SUPPLIED MATERIAL:

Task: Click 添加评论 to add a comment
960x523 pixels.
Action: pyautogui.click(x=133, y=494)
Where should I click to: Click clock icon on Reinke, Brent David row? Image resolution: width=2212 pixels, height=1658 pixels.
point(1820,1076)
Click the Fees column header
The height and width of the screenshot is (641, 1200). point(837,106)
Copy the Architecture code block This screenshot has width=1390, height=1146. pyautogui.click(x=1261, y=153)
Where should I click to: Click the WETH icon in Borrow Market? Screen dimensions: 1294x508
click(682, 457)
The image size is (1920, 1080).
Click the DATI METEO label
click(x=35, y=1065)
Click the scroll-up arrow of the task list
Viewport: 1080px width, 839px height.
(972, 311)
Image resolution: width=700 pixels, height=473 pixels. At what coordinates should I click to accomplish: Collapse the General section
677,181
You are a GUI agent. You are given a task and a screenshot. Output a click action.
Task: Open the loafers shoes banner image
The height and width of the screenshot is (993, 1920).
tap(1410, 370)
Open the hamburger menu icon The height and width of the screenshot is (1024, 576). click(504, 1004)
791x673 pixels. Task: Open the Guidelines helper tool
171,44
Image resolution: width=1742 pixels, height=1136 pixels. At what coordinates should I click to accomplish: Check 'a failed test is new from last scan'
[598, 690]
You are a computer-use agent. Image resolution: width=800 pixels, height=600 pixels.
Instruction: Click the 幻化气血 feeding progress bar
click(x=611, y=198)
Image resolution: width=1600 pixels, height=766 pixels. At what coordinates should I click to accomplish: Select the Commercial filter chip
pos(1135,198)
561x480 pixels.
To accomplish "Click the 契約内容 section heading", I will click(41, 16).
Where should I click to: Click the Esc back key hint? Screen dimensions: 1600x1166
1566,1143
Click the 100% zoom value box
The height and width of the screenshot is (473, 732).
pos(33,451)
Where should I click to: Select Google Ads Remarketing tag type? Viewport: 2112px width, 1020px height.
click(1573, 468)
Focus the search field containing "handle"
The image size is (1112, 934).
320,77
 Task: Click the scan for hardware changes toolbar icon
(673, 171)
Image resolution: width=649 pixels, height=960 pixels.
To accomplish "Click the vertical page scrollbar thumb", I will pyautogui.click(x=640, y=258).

WHAT IS REQUIRED: From the listing above, pick out every line that contains the word "screenshot", matching case exactly, and copy each such line in full.

RESULT:
The height and width of the screenshot is (641, 1200). point(837,106)
Copy the Architecture code block This screenshot has width=1390, height=1146. pyautogui.click(x=1261, y=153)
You are a GUI agent. You are given a task and a screenshot. Output a click action.
The height and width of the screenshot is (993, 1920).
Open the hamburger menu icon The height and width of the screenshot is (1024, 576). click(504, 1004)
The height and width of the screenshot is (473, 732).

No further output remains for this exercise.